Veteran readers know that making predictions about the future is not a thing I love to do. Very little of political science is predictive, and the processes of politics are too complex for the conditions of something like an election to be replicated across time. But having gone all-in on predicting Trump will get his lunch handed to him in November, I'm surprised at how rapidly the wheels are coming off his campaign all of one week into the general election period. Like any good Third World strongman-bully / man-child, Trump is already setting up the stab-in-back legend of his own defeat, telling audiences he's "afraid the election is going to be rigged." So clearly he has a pretty firm sense of what's coming. Who are we to disagree with him. Because of the tantalizing possibility that I could look like a smart person in the future if I put a few things in writing now, here are four predictions I'm willing to bet my life savings ($57.38) on in the 99 remaining days until we put this grotesque carnival to an end.

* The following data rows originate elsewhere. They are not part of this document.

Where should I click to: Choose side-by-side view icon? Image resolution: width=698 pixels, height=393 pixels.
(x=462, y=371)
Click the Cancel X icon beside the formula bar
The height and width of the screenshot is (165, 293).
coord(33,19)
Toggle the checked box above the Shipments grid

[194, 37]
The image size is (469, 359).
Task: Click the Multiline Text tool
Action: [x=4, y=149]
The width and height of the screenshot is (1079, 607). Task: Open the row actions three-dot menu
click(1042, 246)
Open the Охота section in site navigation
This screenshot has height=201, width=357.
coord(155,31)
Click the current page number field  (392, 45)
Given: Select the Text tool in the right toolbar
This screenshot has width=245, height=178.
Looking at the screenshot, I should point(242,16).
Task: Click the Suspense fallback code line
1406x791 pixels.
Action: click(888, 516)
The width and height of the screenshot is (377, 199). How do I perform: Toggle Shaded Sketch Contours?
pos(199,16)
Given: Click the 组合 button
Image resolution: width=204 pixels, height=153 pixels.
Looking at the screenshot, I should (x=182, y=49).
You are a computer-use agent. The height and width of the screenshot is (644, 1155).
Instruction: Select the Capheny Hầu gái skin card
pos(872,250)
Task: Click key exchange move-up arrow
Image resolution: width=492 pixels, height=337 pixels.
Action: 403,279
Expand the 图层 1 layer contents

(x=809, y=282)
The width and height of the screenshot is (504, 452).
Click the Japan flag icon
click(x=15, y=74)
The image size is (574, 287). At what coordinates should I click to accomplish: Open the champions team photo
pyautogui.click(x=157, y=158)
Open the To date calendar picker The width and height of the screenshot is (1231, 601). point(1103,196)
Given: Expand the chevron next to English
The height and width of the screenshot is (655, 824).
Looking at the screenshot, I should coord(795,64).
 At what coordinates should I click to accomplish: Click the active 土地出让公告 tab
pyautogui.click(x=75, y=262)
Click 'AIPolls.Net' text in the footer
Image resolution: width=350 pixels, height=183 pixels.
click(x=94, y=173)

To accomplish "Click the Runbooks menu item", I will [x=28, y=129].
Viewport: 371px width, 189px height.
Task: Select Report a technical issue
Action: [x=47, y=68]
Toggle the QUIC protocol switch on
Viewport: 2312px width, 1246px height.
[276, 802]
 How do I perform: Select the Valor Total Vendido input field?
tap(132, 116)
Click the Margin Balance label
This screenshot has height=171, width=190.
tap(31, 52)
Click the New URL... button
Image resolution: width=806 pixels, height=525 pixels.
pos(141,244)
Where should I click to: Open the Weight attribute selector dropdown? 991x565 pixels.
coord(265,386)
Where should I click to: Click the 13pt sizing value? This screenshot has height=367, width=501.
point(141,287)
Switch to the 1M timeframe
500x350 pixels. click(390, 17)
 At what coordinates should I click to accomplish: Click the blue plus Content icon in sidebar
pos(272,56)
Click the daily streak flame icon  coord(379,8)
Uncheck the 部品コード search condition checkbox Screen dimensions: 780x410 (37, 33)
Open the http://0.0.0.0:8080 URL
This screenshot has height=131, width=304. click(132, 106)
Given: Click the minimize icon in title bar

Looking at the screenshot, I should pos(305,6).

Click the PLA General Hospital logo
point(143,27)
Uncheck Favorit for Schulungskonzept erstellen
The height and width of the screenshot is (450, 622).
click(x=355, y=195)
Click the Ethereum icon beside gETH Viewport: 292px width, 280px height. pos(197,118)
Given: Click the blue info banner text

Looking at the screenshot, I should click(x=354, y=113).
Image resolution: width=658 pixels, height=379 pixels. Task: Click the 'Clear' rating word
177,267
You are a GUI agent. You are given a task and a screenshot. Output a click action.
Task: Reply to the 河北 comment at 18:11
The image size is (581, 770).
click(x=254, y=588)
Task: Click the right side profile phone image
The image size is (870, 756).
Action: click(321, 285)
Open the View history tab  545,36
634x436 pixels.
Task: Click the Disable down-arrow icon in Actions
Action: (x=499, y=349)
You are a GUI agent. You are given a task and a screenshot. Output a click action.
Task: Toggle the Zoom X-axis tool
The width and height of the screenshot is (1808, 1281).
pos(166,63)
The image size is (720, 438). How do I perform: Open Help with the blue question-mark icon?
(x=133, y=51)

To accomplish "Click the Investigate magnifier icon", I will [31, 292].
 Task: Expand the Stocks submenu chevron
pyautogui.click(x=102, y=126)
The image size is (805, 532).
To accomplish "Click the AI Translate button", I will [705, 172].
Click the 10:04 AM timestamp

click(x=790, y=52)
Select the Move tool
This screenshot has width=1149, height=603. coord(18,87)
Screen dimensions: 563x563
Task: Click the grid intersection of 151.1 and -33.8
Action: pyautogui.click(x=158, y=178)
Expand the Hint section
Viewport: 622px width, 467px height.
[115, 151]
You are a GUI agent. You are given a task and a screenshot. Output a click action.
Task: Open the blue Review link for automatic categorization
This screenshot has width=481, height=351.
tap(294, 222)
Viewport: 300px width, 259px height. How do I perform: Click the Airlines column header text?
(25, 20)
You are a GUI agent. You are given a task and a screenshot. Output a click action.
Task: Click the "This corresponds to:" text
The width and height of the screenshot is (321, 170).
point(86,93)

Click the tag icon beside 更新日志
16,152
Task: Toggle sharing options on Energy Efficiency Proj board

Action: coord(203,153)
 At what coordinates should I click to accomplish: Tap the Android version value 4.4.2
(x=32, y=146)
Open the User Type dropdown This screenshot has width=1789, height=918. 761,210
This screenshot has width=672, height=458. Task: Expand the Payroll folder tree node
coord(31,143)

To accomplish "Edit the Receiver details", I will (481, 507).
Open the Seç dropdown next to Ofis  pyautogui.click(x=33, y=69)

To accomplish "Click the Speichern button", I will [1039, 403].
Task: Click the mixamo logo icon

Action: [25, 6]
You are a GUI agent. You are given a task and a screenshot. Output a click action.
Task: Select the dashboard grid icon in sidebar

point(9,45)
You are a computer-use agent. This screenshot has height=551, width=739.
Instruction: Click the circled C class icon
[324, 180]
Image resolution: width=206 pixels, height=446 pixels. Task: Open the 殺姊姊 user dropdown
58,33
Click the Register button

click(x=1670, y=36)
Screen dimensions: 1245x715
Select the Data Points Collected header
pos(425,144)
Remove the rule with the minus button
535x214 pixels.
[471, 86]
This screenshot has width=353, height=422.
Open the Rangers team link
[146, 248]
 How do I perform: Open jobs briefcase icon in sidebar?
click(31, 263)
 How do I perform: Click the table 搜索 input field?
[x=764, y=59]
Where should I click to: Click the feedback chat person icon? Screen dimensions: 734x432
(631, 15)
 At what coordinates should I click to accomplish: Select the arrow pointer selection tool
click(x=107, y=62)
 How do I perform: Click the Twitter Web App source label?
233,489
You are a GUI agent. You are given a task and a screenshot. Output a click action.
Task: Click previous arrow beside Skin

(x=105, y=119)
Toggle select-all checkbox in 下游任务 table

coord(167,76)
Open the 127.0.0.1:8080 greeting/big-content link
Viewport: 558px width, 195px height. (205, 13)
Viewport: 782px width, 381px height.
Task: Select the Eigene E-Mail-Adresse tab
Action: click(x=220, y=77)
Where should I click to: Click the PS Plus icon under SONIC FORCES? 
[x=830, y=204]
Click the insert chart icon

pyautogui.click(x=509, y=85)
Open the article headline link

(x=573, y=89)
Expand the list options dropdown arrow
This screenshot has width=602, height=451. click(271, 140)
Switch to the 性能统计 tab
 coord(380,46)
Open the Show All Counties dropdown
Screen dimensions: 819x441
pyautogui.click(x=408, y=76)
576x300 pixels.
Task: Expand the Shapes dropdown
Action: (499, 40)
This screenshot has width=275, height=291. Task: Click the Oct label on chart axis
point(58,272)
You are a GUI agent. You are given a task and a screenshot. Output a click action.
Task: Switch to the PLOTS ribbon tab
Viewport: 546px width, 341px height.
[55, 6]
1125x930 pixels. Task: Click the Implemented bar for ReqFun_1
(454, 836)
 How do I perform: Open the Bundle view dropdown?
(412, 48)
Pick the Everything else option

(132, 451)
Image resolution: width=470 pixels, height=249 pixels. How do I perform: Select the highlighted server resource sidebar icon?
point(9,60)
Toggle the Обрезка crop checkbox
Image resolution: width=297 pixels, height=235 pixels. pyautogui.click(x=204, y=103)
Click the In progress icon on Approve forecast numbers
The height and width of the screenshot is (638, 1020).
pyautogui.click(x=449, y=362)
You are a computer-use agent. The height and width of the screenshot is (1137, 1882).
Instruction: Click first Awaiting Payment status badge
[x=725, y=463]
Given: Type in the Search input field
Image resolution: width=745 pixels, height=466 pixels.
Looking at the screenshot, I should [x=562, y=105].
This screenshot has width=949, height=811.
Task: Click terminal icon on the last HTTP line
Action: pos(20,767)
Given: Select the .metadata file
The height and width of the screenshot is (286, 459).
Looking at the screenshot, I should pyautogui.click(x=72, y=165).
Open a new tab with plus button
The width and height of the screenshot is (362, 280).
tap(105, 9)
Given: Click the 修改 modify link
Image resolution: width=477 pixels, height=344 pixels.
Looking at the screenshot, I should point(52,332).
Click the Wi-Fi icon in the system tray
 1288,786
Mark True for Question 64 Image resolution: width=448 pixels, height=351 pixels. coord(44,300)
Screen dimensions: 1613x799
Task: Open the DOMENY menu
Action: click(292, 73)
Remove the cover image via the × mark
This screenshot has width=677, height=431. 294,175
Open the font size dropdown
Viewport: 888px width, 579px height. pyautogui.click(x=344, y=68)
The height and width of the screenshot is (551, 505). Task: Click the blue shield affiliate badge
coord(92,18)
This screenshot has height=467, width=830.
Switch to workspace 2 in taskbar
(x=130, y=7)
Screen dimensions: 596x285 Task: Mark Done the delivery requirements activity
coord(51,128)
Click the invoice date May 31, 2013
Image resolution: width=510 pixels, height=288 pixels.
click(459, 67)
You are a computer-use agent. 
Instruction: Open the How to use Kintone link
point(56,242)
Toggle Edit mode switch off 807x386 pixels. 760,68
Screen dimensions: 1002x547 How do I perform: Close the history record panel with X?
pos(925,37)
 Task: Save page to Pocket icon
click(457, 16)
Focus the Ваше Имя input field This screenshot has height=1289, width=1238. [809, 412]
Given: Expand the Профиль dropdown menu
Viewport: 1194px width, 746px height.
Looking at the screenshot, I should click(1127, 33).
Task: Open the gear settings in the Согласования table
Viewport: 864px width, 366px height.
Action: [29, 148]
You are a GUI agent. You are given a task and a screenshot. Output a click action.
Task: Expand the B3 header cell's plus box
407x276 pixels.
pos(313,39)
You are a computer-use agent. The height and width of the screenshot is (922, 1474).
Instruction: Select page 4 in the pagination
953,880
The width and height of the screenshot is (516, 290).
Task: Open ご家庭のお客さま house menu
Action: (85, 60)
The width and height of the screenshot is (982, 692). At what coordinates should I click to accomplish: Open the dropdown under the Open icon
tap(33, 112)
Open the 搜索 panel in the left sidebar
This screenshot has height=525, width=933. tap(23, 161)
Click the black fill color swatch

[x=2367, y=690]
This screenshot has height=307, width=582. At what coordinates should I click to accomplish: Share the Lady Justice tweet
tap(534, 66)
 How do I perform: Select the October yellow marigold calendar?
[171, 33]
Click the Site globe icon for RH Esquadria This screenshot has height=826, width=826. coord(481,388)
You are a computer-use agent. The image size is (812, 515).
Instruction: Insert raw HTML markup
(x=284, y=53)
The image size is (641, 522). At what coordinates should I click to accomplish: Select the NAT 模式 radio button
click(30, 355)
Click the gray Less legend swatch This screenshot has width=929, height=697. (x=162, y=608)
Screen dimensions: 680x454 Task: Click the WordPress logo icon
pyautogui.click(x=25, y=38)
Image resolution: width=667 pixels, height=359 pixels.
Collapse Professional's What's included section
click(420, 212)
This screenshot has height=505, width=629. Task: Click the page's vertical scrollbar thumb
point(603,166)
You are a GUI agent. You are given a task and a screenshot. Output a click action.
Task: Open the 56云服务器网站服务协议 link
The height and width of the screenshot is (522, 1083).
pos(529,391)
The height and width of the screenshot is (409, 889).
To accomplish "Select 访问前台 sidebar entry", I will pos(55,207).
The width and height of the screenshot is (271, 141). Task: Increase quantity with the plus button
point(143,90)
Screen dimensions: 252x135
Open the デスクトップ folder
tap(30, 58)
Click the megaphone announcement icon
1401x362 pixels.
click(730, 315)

1. The first one's easy: Trump is going to show up to one debate with Clinton and then refuse to do any more. He played this game throughout the primary process, making a big show of agreeing to or refusing to show up to various debates depending on his infantile whims. Primary debates are not only a dime a dozen but are comparatively rinky-dink, unstructured affairs. The general election debates organized by the CPD are planned well in advance and the organization feels like it has sufficient clout to resist interference (although it does iron out debate details in consultation with the campaigns to try to make sure everyone is placated). Insisting on date and venue changes isn't going to fly. After the humiliating experience of having to try to answer real questions without a script on live TV once, he's going to demand all kinds of concessions to show up to additional debates. They will be rejected out of hand, and he'll insist that he can't do any more debates because it's "unfair" or something.
2. When the outlook is particularly bleak Trump will attempt to replace Mike Pence. Playing off the popularity of his lame reality TV series, he'll do some big, cheesy "You're fired!" publicity stunt and replace him with whoever exists in the political-entertainment universe that is willing to get on board with (and attach their name to) the worst presidential campaign in American history. Now that the nomination is official and ballot deadlines have passed it isn't even technically possible for him to replace a running mate (Even a person on the ticket who died between now and Election Day would appear on the ballot in most states) but don't pretend like that will stop him.
3. When he really starts flailing around once he becomes a pure laughingstock, he's going to go full racist. "He already is," you say. No, this is still soft racism by right-wing standards. He's using coded language for the most part. When the memories of the adulation he received during the primaries have long since faded, he's going to use at least one racial slur on camera. I'd bet my house on it if I had one.
4. This might go without saying, but when he comes to grips with how badly he's going to lose he will insist that he was never really serious about running and that he never really wanted to be president anyway. The presidency and the American people are beneath him, he'll announce, and he has better and more important things to do than to lead a nation of ingrates like pearls before swine.
One way or another I'll bump this after the election. I won't duck out of the line of fire like a certain candidate is going to.